- Exercise brief
Set down only these lines, exactly: the line containing "Open the Function dropdown box" and all lines through the end of the data below. Omit pictures.

==========

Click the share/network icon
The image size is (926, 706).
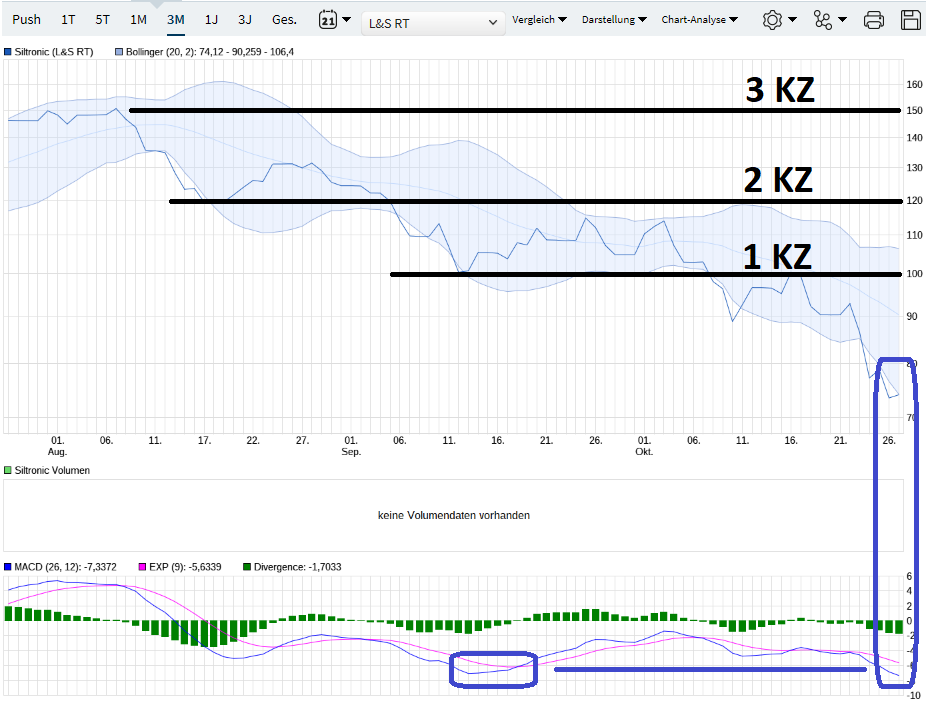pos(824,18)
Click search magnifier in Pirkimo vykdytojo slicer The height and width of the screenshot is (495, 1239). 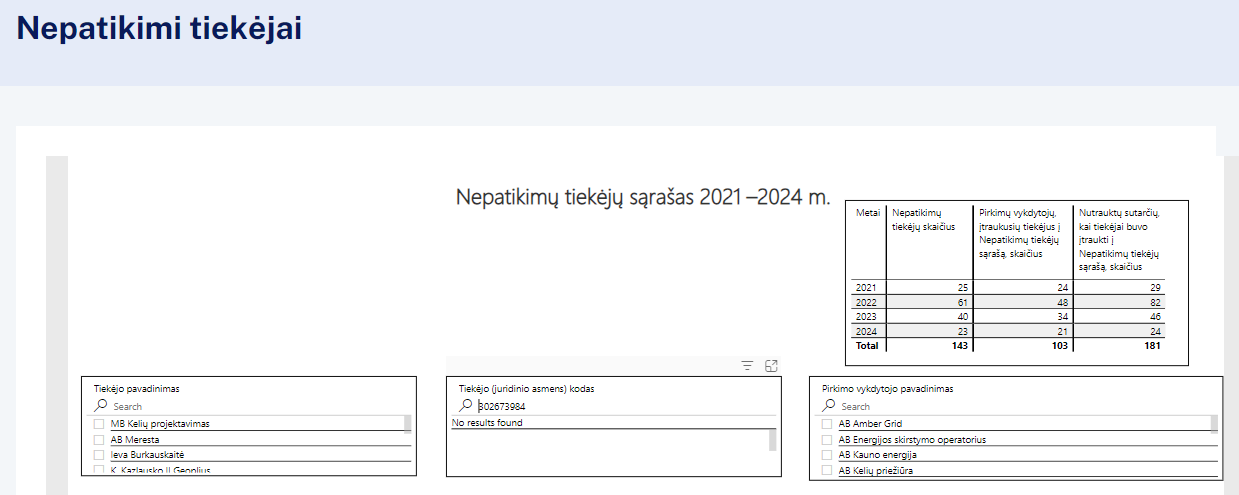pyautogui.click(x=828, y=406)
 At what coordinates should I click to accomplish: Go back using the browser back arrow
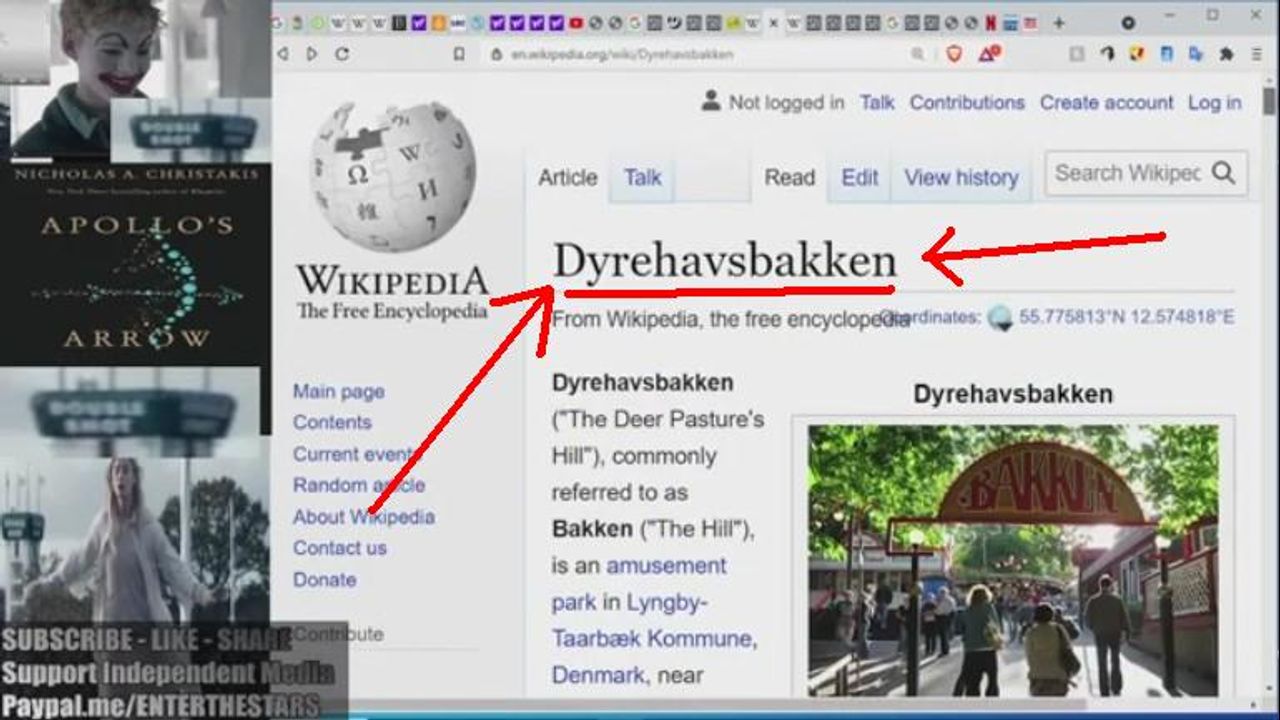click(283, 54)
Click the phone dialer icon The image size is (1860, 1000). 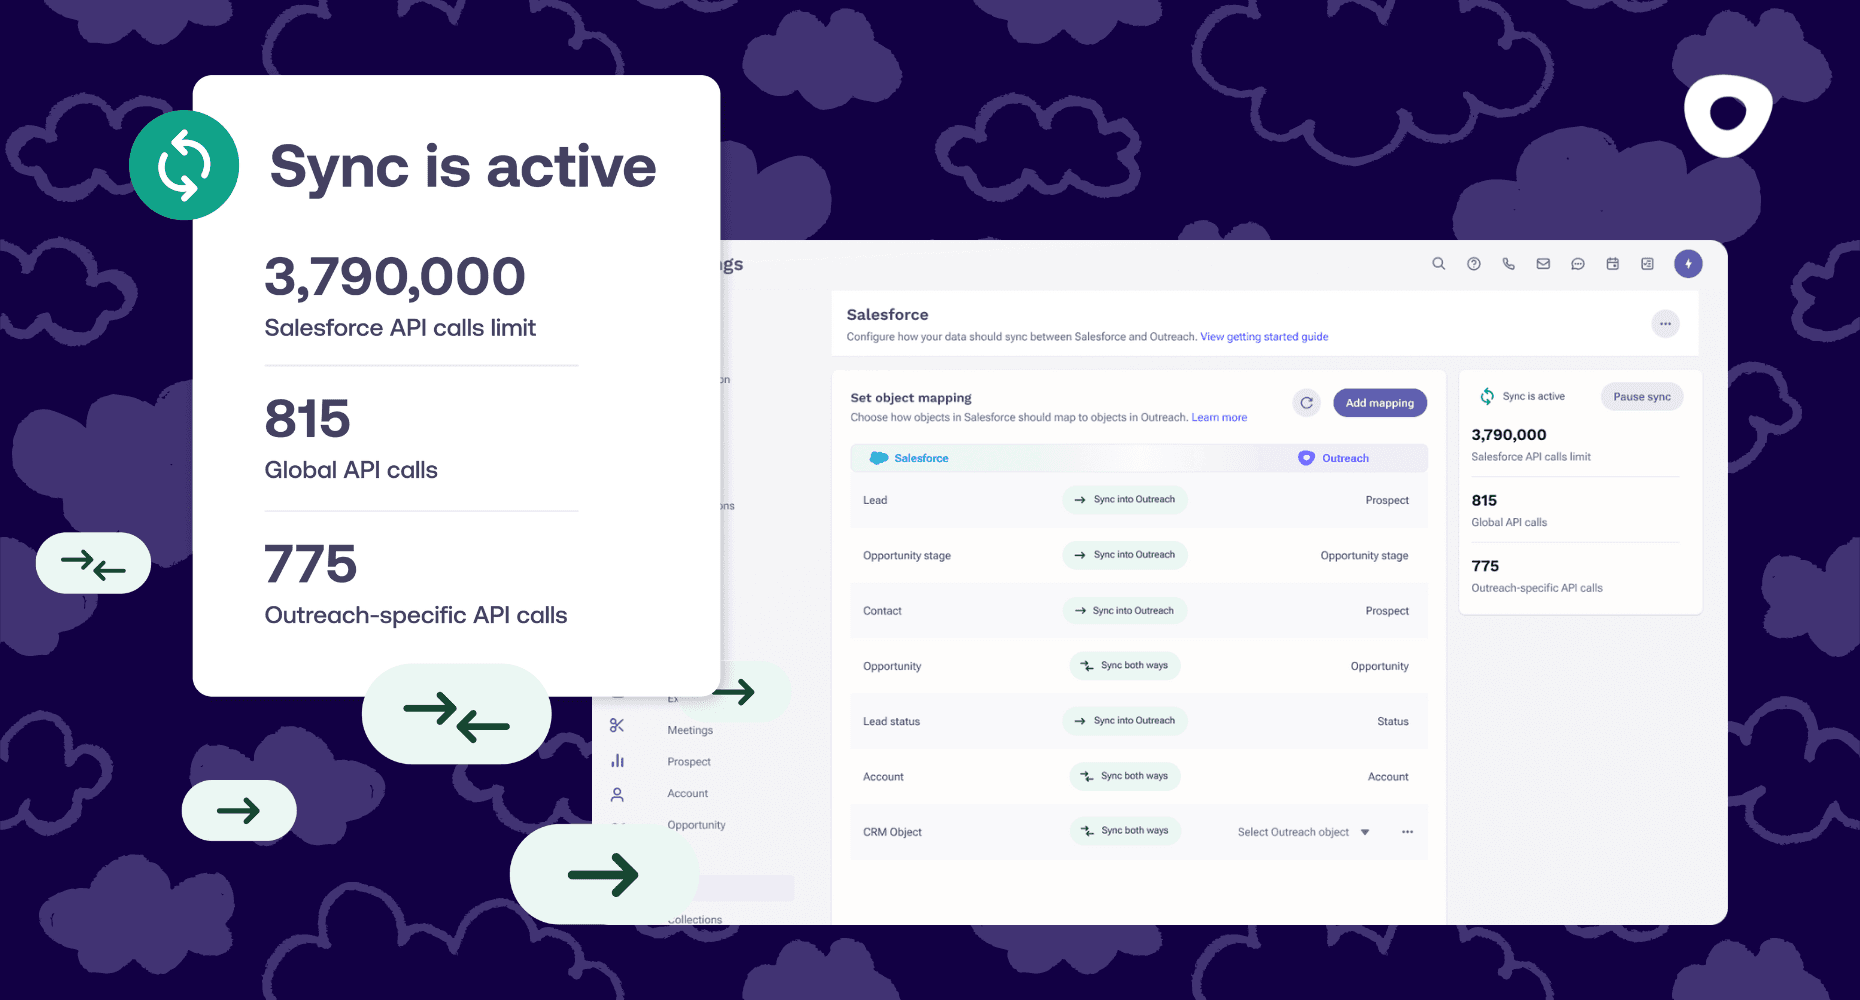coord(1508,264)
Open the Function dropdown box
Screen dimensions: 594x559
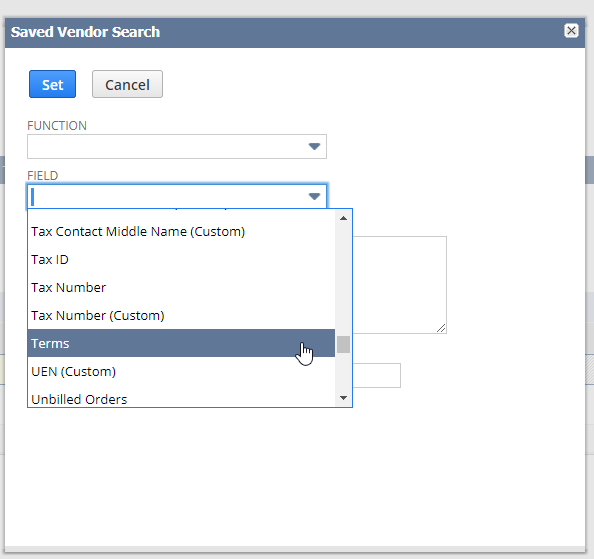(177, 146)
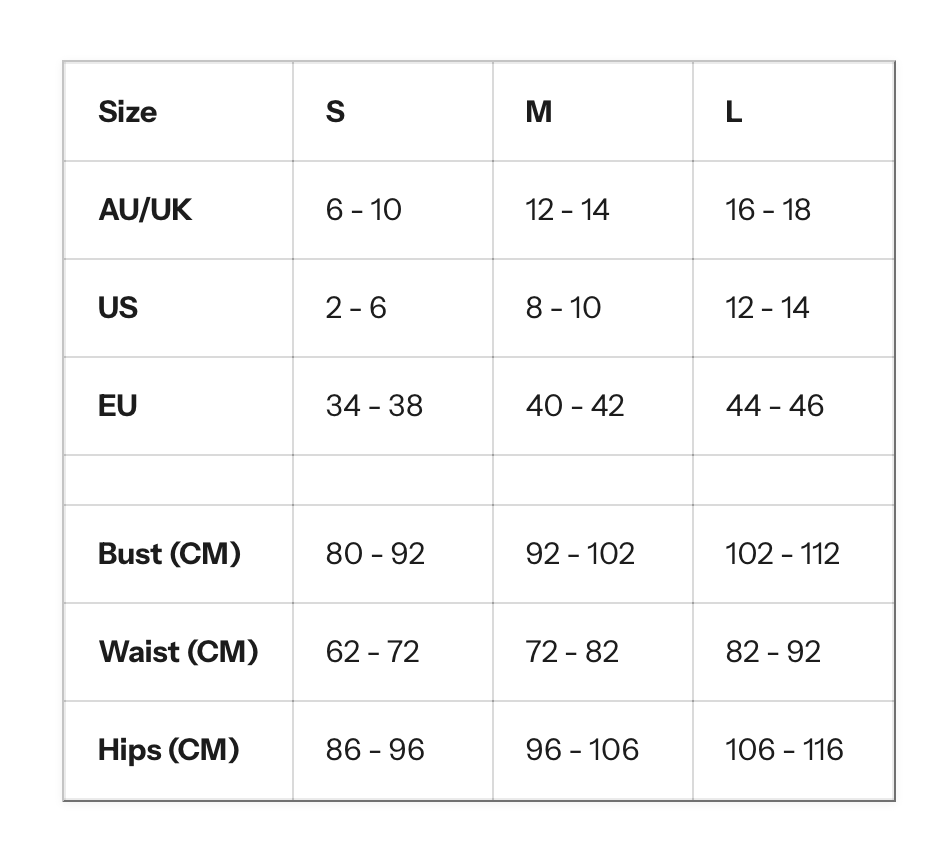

==========

- Exercise solution
Open the Function dropdown box
Screen dimensions: 594x559
(177, 146)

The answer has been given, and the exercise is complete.